Parmi les exemples de filets de sécurité sociale, on peut citer les colis alimentaires, l’aide alimentaire d’urgence fournie par des organisations telles que la Croix-Rouge ou le Programme alimentaire mondial, ainsi que d’autres formes d’aide aux communautés dans le besoin. Ceci met en évidence la distinction entre les filets de sécurité sociale et les subventions, les transferts d’argent et les autres services sociaux.
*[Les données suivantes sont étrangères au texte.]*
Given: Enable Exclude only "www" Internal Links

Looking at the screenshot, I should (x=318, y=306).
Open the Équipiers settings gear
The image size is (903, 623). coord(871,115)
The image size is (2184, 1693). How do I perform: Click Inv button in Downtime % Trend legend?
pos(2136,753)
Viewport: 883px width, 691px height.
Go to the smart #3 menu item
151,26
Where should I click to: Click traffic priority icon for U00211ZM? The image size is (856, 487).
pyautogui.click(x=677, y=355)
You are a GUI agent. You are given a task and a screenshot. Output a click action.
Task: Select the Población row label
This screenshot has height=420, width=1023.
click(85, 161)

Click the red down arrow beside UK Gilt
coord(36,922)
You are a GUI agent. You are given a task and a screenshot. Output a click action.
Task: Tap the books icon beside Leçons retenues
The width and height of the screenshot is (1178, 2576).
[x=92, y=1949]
Si les programmes d’aide alimentaire d’urgence sont souvent gérés par de grandes organisations internationales, les résidents locaux et les ONG jouent également un rôle important dans la fourniture d’une aide alimentaire locale aux communautés vulnérables. Les efforts locaux sont souvent menés par des bénévoles et offrent un soutien très rentable en raison de leur nature simple et décentralisée.

Supermarchés

Les supermarchés se développent dans de nombreuses villes africaines et constituent une source importante d’approvisionnement en produits alimentaires – principalement des produits transformés et importés, mais certains proposent également des produits frais. Bien qu’ils puissent évincer les petits commerces informels, il est courant de voir des vendeurs informels opérer à proximité ou juste à l’extérieur. Les supermarchés font leur apparition dans certaines régions, mais restent inaccessibles à une grande partie de la population urbaine et ne desservent pas nécessairement la majorité.

Infrastructures sociales

L’infrastructure sociale joue un rôle crucial dans le soutien aux membres des sociétés urbaines inéquitables. Ces structures, telles que les groupes d’épargne et de crédit, permettent aux acteurs des systèmes alimentaires à petite échelle d’accéder à des capitaux essentiels et aux membres de mettre en commun leurs ressources pour acheter de la nourriture – généralement des denrées non périssables – en vrac pour leurs ménages. Bien qu’ils soient essentiels au fonctionnement des systèmes alimentaires urbains, ces systèmes informels sont souvent négligés, sous-évalués et laissés à l’écart des considérations politiques officielles.

Systèmes logistiques

Les marchés de gros métropolitains font office de centres de distribution alimentaire, recevant les marchandises des régions environnantes et approvisionnant les marchés formels et informels de la ville.